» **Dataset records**
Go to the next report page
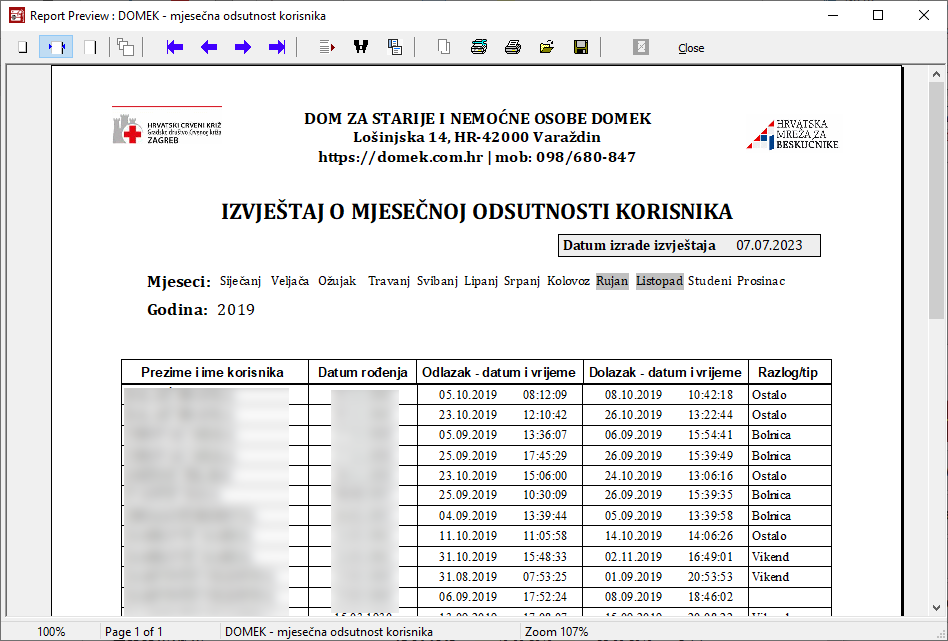The width and height of the screenshot is (948, 641). [x=243, y=47]
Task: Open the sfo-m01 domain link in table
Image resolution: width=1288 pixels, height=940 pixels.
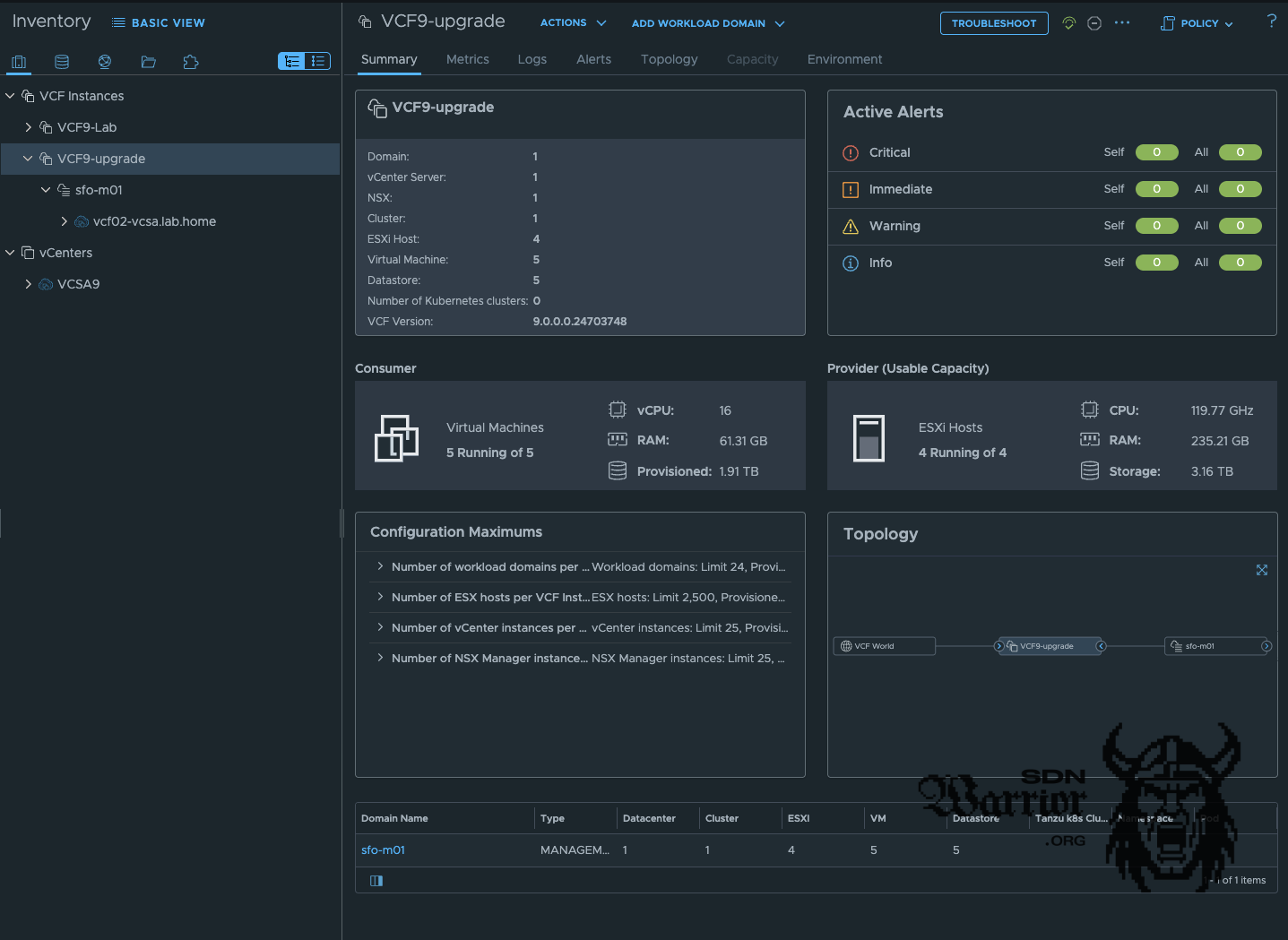Action: coord(383,850)
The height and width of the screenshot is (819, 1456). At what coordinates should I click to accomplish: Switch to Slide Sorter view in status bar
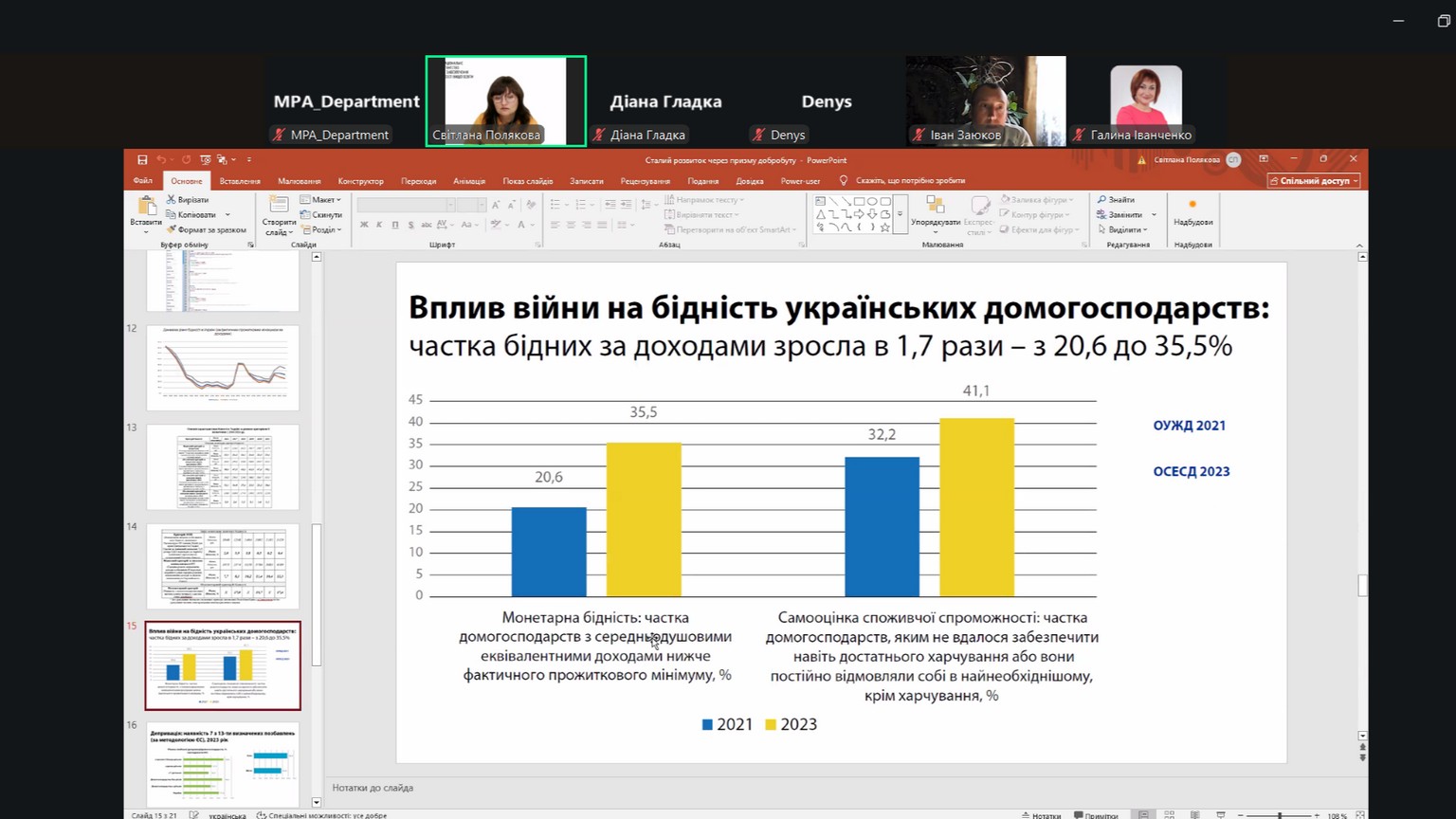coord(1170,815)
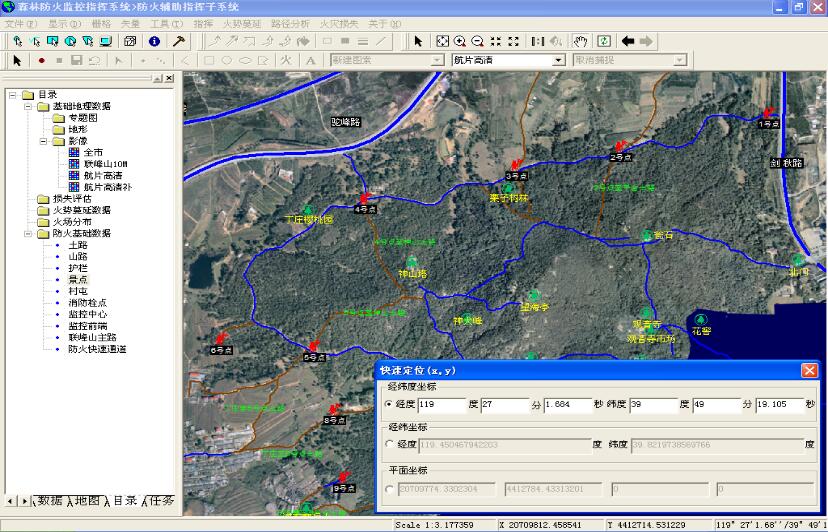This screenshot has width=828, height=532.
Task: Click the zoom out magnifier tool
Action: point(477,41)
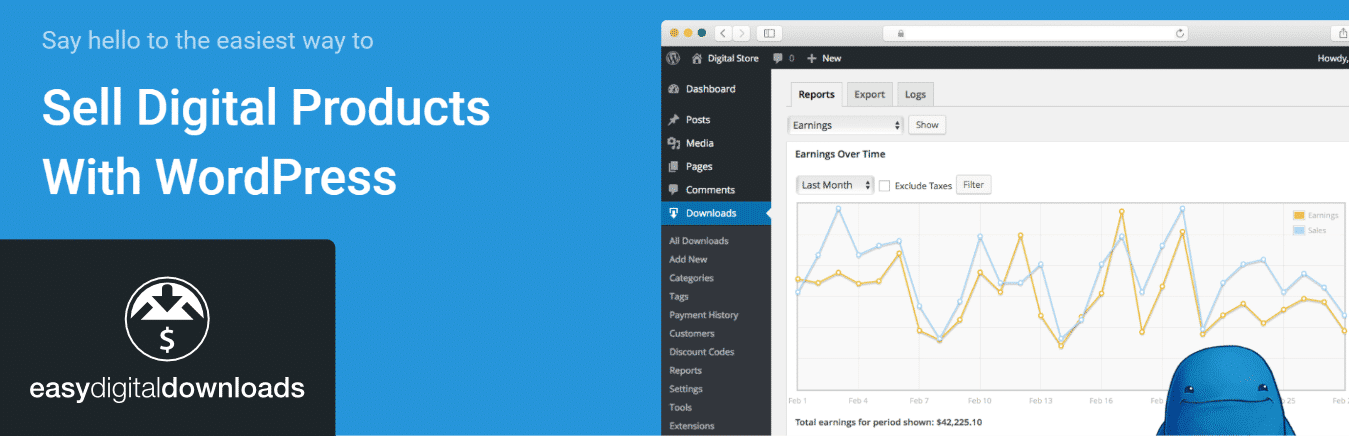Image resolution: width=1349 pixels, height=436 pixels.
Task: Open the Earnings report type dropdown
Action: pos(845,125)
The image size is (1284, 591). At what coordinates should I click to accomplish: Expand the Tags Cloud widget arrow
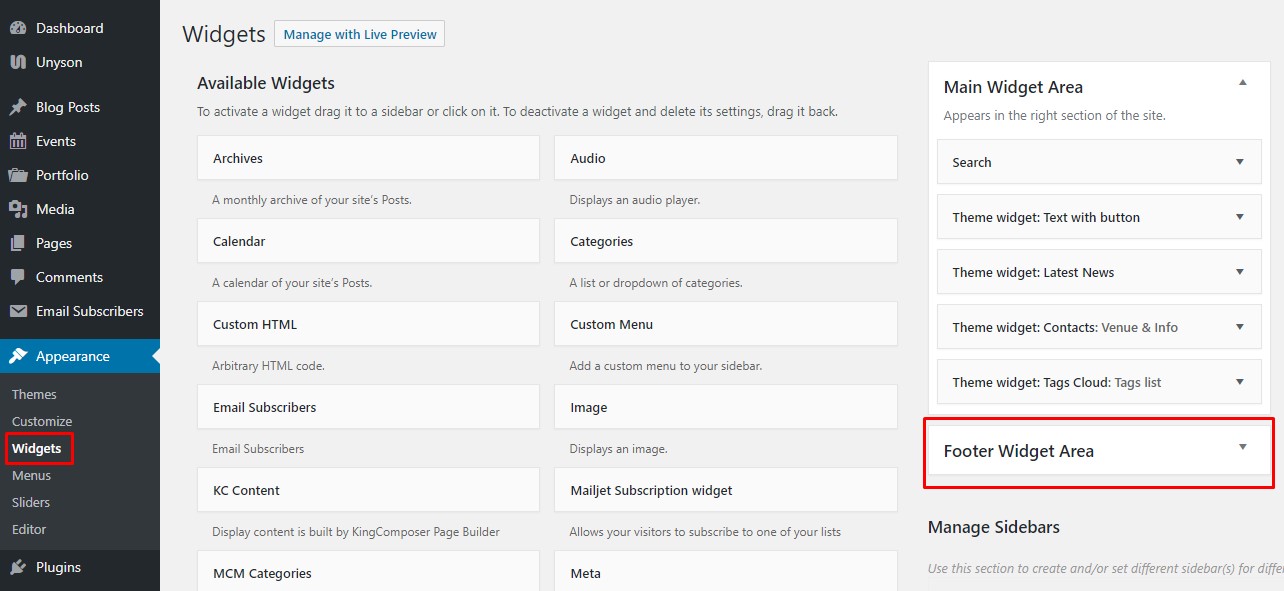(1239, 382)
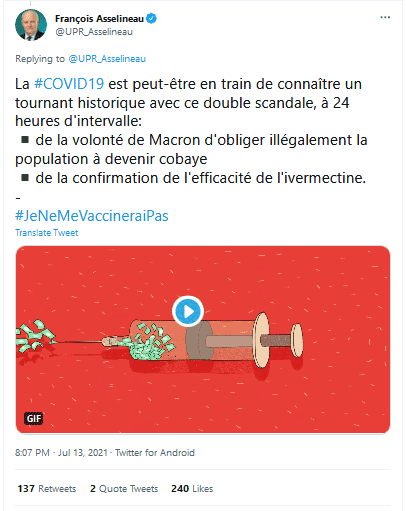Click the Jul 13, 2021 date
Viewport: 406px width, 511px height.
pyautogui.click(x=83, y=453)
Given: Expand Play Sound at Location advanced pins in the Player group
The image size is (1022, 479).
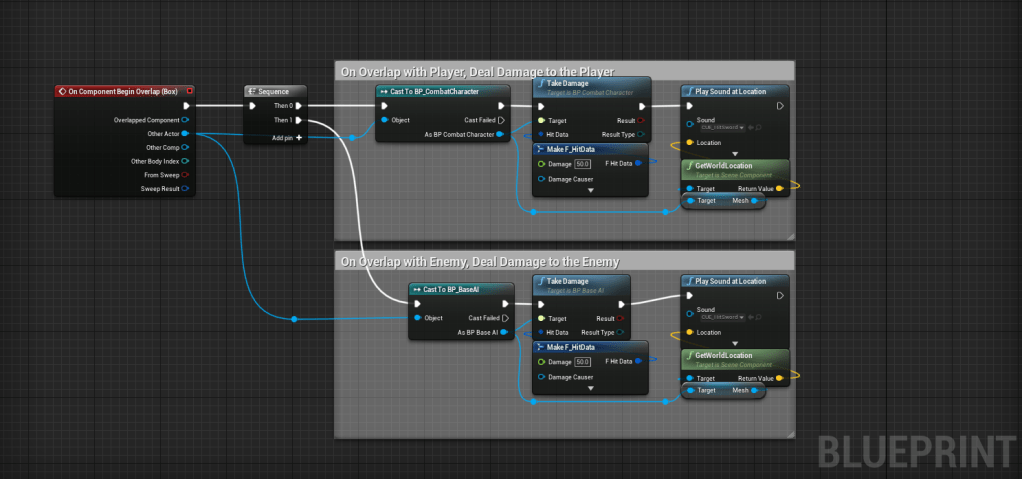Looking at the screenshot, I should pos(736,153).
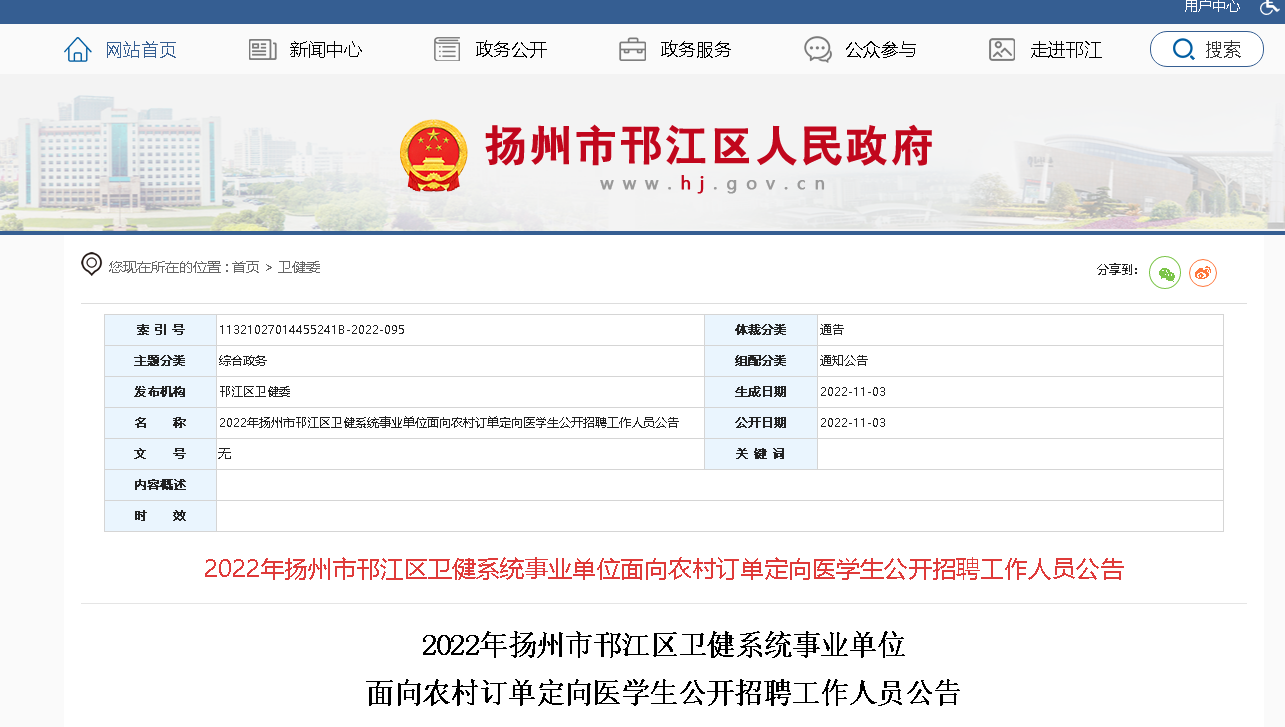Screen dimensions: 1285x727
Task: Click 卫健委 in the breadcrumb
Action: pyautogui.click(x=299, y=267)
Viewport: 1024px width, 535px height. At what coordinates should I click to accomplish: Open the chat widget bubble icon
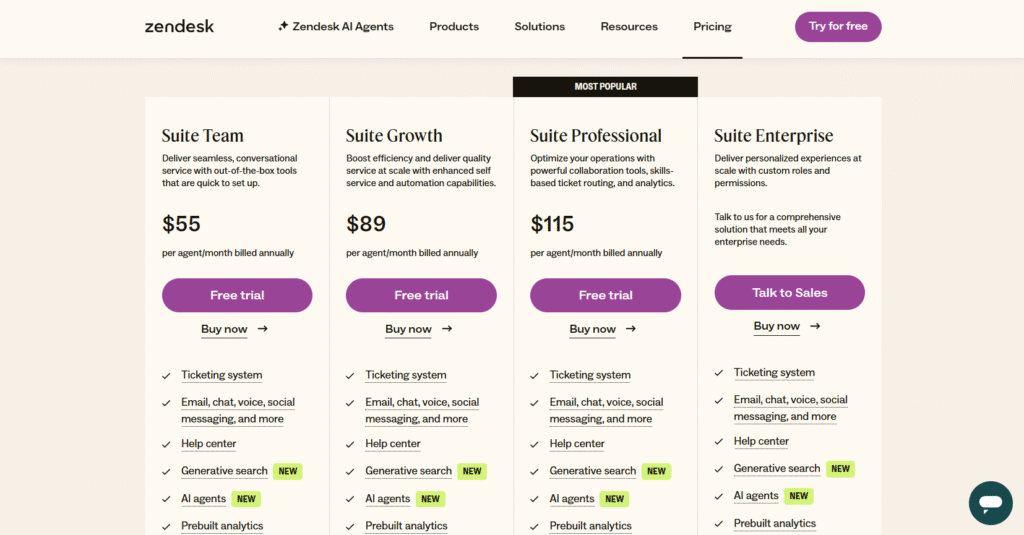(991, 503)
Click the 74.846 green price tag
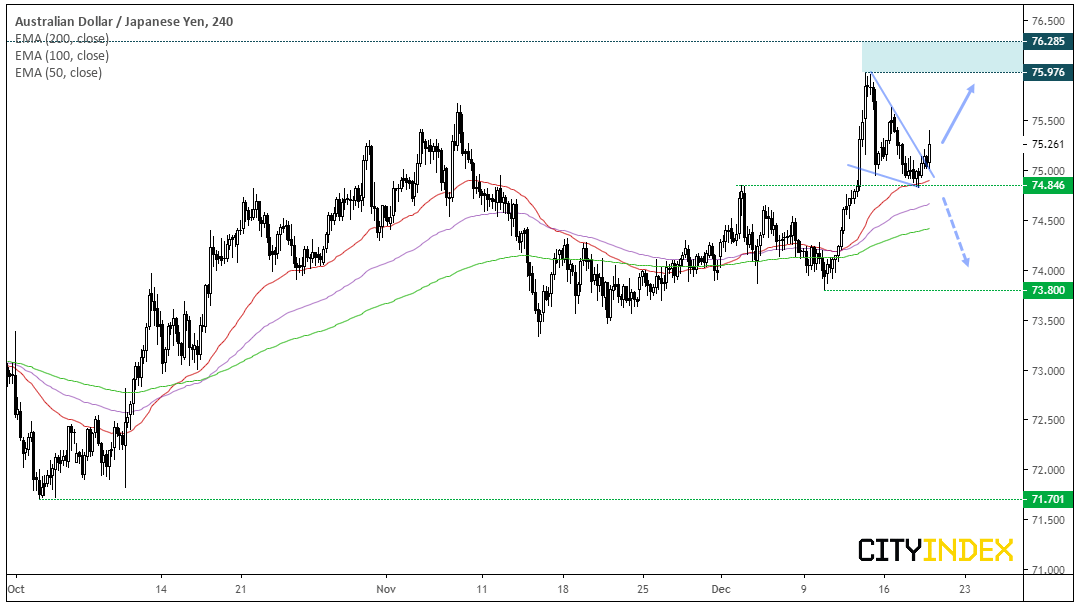The height and width of the screenshot is (608, 1080). tap(1048, 185)
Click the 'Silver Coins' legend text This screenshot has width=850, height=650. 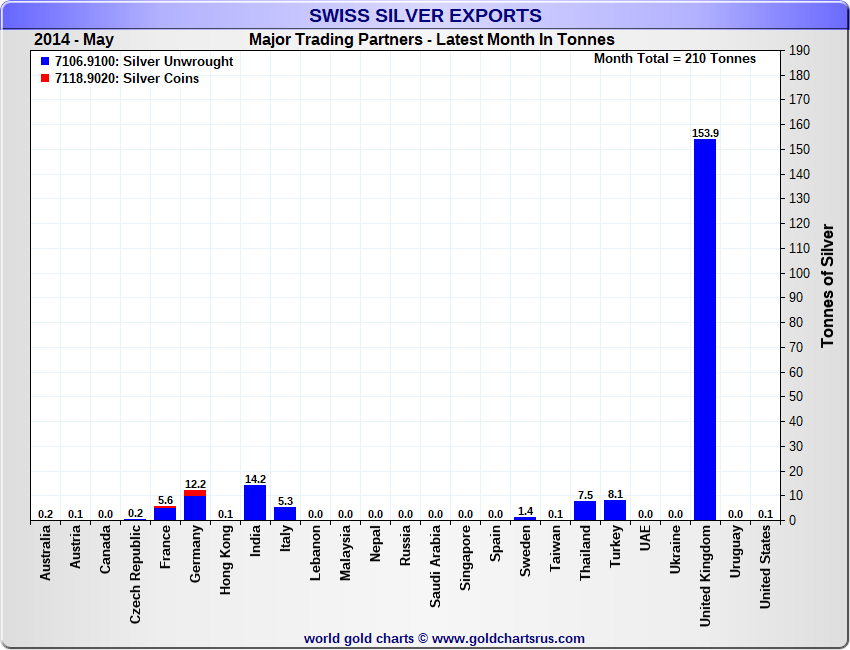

» **Stated task**
Write out every line of the records above as a numbered list, skipping blank lines and leaving out the pictures.

» **Final result**
1. Go to the next report page
2. The width and height of the screenshot is (948, 641). [x=243, y=47]
3. Task: Open the sfo-m01 domain link in table
4. Image resolution: width=1288 pixels, height=940 pixels.
5. Action: coord(383,850)
6. The height and width of the screenshot is (819, 1456). At what coordinates should I click to accomplish: Switch to Slide Sorter view in status bar
7. coord(1170,815)
8. This screenshot has width=828, height=532.
9. Task: Click the zoom out magnifier tool
10. Action: point(477,41)
11. Image resolution: width=1349 pixels, height=436 pixels.
12. Task: Open the Earnings report type dropdown
13. Action: pos(845,125)
14. The image size is (1284, 591). At what coordinates should I click to accomplish: Expand the Tags Cloud widget arrow
15. (1239, 382)
16. Click the Jul 13, 2021 date
17. Viewport: 406px width, 511px height.
18. pyautogui.click(x=83, y=453)
19. Given: Expand Play Sound at Location advanced pins in the Player group
20. The image size is (1022, 479).
21. Looking at the screenshot, I should pos(736,153).
22. Screen dimensions: 1285x727
23. Task: Click 卫健委 in the breadcrumb
24. Action: pyautogui.click(x=299, y=267)
25. Viewport: 1024px width, 535px height. At what coordinates should I click to accomplish: Open the chat widget bubble icon
26. (991, 503)
27. Click the 74.846 green price tag
28. The height and width of the screenshot is (608, 1080). tap(1048, 185)
29. Click the 'Silver Coins' legend text This screenshot has width=850, height=650. 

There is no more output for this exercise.